Here is what you need to know on Friday, June 12:
Markets are trying to stabilize after a massive sell-off risk-off Thursday, which saw stocks and oil crashing and the dollar surging. Fears of a second US coronavirus wave, Fed pessimism, and profit-taking are behind the move. COVID-19 figures and Consumer Sentiment are eyed.
The disease is spreading in around two dozen US states, with the most pronounced outbreaks in California, Florida, and Texas – the latter considering reopening a special hospital in Houston. A local official said the city is on the "precipice of disaster" and reinstating stay-at-home orders is on the cards.
US Treasury Secretary Steve Mnuchin said the US will not shut down the economy, as it may cause more damage. He also insisted that tracing and testing capacity has been beefed up. President Donald Trump's campaign announced a rally in Oklahoma, where participants are asked to waive liability for potentially contracting coronavirus.
The University of Michigan's preliminary Consumer Sentiment Index for June will show if shoppers feel confident to spend. Starbucks recently reported that consumption in May, including in the last week, remained subdued despite looser restrictions.
Consumer Sentiment Preview: Optimism and how to get it
Another reason for the market misery – at least the temporary rout – stems from the Federal Reserve's pessimism. The world's most powerful central bank pledged low rates and ongoing bond-buying as it foresaw a return to pre-pandemic output not before 2022.
Market participants also cite profit-taking as a reason for the sell-off after a quick recovery.
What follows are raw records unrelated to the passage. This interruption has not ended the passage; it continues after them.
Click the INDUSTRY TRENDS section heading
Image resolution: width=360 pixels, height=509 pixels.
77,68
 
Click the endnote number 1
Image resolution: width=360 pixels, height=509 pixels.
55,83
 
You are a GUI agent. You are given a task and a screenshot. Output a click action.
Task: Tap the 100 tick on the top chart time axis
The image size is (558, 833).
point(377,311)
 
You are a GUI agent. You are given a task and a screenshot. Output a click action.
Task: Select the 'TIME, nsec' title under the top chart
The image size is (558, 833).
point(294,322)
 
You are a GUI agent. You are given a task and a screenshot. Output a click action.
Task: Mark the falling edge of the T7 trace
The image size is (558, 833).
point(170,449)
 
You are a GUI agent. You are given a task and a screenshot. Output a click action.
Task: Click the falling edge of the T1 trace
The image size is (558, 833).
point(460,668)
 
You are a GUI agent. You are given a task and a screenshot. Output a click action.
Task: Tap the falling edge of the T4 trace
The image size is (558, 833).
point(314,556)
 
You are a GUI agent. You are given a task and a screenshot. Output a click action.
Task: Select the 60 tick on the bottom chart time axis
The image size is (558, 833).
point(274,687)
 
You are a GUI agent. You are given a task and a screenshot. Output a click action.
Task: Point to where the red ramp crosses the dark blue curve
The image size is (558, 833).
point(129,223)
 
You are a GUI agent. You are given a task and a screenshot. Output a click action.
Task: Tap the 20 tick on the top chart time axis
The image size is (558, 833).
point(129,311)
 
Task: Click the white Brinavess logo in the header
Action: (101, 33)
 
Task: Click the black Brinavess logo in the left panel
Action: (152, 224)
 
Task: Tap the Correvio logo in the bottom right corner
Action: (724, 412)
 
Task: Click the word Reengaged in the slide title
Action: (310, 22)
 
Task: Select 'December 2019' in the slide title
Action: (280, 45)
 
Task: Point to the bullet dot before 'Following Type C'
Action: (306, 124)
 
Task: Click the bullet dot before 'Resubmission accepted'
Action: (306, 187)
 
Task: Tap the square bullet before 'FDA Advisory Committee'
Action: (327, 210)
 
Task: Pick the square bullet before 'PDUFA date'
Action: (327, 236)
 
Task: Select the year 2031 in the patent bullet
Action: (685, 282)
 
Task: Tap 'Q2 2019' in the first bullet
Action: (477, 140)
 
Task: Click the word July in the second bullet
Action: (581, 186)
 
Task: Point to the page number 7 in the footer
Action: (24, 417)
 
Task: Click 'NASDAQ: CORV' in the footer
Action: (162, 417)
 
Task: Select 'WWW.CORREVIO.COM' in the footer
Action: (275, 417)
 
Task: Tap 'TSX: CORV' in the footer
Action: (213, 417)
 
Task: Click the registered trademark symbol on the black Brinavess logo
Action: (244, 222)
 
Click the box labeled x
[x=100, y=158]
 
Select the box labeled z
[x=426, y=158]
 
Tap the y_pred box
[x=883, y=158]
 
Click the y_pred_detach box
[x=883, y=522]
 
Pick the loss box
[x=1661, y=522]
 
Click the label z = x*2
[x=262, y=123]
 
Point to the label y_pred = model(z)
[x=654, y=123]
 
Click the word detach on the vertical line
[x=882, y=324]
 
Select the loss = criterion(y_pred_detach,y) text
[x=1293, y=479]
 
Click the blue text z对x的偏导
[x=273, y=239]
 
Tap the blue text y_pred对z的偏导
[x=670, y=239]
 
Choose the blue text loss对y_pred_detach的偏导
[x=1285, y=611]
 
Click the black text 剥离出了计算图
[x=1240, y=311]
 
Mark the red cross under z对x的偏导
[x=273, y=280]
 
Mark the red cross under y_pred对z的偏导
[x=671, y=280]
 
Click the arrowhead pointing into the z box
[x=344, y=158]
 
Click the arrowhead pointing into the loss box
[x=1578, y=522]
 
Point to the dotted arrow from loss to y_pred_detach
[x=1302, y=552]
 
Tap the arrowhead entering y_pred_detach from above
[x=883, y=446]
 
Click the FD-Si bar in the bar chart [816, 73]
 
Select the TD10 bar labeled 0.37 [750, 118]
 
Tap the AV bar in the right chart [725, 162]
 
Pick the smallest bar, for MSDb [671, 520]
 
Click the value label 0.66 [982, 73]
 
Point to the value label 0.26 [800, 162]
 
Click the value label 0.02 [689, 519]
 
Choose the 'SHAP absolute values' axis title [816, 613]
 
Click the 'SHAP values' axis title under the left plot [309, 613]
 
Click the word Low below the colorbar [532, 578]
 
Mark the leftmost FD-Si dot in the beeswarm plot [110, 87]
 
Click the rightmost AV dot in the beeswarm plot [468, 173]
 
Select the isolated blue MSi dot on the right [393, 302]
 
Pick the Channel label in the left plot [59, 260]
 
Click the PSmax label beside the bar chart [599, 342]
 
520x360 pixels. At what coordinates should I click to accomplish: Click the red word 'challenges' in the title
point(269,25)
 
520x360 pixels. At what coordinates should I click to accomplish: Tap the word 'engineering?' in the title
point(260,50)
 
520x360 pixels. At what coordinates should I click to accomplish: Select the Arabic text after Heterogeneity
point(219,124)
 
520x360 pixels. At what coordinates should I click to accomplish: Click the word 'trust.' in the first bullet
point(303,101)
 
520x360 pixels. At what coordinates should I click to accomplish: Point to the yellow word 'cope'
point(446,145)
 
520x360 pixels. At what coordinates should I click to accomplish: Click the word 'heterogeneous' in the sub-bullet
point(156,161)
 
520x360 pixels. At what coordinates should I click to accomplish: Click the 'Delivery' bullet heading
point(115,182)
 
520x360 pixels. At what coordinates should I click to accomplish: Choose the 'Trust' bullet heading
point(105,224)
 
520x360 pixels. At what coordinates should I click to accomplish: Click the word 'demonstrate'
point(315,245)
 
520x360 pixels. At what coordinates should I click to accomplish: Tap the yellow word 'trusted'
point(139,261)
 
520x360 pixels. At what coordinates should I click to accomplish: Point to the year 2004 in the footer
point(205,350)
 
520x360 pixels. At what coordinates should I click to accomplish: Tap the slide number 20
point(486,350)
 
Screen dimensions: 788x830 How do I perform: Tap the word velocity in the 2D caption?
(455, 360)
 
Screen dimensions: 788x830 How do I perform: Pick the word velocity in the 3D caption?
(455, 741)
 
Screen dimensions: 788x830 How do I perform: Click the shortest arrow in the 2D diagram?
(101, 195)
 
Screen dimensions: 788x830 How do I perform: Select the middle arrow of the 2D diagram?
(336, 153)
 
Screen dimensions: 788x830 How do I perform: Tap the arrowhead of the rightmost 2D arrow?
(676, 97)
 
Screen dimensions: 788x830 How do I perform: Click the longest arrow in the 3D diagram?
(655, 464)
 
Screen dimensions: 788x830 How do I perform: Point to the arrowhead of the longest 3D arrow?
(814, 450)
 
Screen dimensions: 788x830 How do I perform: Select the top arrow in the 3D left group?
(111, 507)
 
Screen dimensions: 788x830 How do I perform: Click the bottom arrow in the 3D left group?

The reluctance of Asian markets to follow the magnitude of the fall in Wall Street seems to strengthen the theory of a correction rather than an outright change of course, yet the next moves in the US are critical.
Gold prices have been relatively stable, holding onto gains made after the Fed decision. XAU/USD is around $1,730.
EUR/USD is struggling to hold onto 1.13, showing relative resilience. European countries are working on plans to reopen borders and countries are discussing the fiscal stimulus plan. Eurozone industrial output figures are due out.
GBP/USD tumbled below 1.26 after topping 1.28, partially due to deadlocked Brexit talks and despite the announcement of intensifying talks on post-Brexit relations. Britain said it would not impose strict border checks in 2021, when the transition period expires, due to the struggles with coronavirus.
UK Gross Domestic Product figures for April are forecast to show a plunge of over 18% in the first full month of a lockdown. The economy squeezed by 5.8% in March. The shuttering began late in the month.
See UK GDP Preview: A 20% plunge could serve as a third blow to sterling, three scenarios
USD/CAD has surged to 1.26 amid falling oil prices. WTI slipped below $36, reversing its gains related to the extended OPEC+ agreement.
AUD/USD and NZD/USD have been among the biggest losers and despite their successes with the disease. Tensions between Australia and China persist over Canberra's demand to investigate Beijing's initial cover-up of COVID-19.
Cryptocurrencies have exited their narrow ranges, falling to lower levels. Bitcoin is trading around $9,300.